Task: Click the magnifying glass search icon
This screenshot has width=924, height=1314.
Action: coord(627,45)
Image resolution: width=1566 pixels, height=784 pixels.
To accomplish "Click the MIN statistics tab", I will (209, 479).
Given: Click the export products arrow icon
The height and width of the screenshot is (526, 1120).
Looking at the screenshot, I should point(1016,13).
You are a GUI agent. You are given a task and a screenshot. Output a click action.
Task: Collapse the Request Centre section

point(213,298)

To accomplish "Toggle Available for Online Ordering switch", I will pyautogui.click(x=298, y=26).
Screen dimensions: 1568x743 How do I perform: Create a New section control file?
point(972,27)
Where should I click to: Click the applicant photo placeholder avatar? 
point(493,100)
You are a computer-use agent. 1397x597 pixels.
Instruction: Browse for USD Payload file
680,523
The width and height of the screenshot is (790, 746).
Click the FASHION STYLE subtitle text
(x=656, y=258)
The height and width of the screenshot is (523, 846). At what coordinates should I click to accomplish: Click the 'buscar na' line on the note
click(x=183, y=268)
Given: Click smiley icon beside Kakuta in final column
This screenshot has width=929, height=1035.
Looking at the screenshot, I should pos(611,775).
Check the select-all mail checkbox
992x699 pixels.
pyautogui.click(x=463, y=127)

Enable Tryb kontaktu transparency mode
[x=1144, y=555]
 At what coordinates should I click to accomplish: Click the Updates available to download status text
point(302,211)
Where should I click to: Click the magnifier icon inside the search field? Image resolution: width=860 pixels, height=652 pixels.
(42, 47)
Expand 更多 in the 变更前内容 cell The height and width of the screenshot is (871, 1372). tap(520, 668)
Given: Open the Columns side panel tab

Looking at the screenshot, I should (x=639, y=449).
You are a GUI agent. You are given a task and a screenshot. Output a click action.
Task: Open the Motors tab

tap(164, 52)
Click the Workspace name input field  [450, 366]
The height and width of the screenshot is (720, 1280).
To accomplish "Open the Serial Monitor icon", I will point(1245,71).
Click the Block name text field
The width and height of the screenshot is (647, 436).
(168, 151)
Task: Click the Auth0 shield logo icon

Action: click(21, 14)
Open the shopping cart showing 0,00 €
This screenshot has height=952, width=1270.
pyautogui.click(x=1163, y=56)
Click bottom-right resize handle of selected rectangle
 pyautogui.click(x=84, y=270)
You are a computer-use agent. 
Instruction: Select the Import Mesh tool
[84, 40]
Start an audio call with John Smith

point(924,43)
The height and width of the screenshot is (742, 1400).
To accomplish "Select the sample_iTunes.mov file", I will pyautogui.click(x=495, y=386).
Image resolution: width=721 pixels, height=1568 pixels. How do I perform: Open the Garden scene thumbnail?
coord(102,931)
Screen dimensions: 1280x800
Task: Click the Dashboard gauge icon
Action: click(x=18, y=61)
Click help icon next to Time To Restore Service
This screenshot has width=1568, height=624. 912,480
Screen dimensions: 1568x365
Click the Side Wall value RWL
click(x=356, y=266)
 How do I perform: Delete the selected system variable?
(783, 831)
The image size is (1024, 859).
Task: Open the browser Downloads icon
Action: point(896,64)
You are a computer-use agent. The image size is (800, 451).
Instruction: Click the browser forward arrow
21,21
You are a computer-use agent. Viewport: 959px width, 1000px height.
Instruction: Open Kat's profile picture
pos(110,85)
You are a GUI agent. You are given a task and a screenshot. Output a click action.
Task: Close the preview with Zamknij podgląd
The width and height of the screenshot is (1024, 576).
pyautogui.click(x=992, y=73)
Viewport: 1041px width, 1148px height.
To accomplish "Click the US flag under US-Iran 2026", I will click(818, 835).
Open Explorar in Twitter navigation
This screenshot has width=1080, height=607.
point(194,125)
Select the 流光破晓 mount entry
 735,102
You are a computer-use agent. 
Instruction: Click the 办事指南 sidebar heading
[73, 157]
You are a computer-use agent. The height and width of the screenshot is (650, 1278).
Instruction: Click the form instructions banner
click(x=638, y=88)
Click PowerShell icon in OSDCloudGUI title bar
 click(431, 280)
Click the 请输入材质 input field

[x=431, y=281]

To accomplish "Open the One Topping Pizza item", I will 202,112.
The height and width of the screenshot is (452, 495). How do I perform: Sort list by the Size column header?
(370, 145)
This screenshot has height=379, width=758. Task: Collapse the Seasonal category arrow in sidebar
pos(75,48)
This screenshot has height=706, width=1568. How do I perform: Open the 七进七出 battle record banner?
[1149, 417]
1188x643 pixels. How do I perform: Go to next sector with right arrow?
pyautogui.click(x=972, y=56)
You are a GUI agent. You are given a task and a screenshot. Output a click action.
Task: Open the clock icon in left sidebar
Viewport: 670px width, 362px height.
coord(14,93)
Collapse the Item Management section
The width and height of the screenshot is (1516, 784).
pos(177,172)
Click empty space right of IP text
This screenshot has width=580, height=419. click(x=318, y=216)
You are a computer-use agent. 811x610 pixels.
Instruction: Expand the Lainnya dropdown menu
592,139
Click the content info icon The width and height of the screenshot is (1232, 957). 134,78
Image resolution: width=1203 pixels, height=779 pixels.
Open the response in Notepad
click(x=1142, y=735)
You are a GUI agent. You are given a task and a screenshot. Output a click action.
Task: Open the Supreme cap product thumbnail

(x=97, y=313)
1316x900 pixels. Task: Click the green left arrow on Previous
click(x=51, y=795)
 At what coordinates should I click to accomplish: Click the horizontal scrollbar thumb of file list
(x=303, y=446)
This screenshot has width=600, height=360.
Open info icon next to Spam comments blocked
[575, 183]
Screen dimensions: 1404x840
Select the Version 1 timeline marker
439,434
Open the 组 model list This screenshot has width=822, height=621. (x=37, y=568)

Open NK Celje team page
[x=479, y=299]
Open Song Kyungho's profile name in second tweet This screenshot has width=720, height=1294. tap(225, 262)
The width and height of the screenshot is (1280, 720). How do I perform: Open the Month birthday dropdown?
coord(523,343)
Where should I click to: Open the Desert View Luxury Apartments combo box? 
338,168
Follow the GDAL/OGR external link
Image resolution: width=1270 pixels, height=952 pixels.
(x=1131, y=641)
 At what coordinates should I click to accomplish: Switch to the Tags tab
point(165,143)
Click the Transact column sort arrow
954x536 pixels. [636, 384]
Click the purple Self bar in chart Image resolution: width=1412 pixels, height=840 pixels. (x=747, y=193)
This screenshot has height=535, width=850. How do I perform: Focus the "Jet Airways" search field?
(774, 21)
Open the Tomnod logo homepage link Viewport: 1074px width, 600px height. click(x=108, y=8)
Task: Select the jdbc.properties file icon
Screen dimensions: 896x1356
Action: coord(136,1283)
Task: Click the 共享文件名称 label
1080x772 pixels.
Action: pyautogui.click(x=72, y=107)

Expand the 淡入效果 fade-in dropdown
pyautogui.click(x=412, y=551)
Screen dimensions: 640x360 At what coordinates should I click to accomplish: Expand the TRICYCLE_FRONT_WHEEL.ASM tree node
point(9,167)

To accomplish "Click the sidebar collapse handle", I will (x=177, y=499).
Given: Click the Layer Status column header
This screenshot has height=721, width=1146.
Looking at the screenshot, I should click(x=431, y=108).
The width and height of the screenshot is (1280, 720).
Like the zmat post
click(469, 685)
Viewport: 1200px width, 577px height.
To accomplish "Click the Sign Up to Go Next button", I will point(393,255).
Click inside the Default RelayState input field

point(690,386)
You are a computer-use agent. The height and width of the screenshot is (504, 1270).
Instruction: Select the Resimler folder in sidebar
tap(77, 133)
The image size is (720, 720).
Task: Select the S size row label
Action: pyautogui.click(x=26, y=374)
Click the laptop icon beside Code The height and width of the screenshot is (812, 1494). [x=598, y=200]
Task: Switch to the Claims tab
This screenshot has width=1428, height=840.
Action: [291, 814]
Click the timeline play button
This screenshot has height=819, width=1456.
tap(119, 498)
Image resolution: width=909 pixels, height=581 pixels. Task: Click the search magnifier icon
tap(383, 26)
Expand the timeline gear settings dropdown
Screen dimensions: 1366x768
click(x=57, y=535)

» **Set task**:
Begin at the line that contains "The height and width of the screenshot is (452, 495)." and stop after the line that contains "(x=303, y=446)". Reproduce those lines, changing "sidebar" to "side panel" and leaving everything else unaltered.

» **Written solution**:
The height and width of the screenshot is (452, 495). How do I perform: Sort list by the Size column header?
(370, 145)
This screenshot has height=379, width=758. Task: Collapse the Seasonal category arrow in side panel
pos(75,48)
This screenshot has height=706, width=1568. How do I perform: Open the 七进七出 battle record banner?
[1149, 417]
1188x643 pixels. How do I perform: Go to next sector with right arrow?
pyautogui.click(x=972, y=56)
You are a GUI agent. You are given a task and a screenshot. Output a click action.
Task: Open the clock icon in left side panel
Viewport: 670px width, 362px height.
coord(14,93)
Collapse the Item Management section
The width and height of the screenshot is (1516, 784).
pos(177,172)
Click empty space right of IP text
This screenshot has width=580, height=419. click(x=318, y=216)
You are a computer-use agent. 811x610 pixels.
Instruction: Expand the Lainnya dropdown menu
592,139
Click the content info icon The width and height of the screenshot is (1232, 957). 134,78
Image resolution: width=1203 pixels, height=779 pixels.
Open the response in Notepad
click(x=1142, y=735)
You are a GUI agent. You are given a task and a screenshot. Output a click action.
Task: Open the Supreme cap product thumbnail

(x=97, y=313)
1316x900 pixels. Task: Click the green left arrow on Previous
click(x=51, y=795)
 At what coordinates should I click to accomplish: Click the horizontal scrollbar thumb of file list
(x=303, y=446)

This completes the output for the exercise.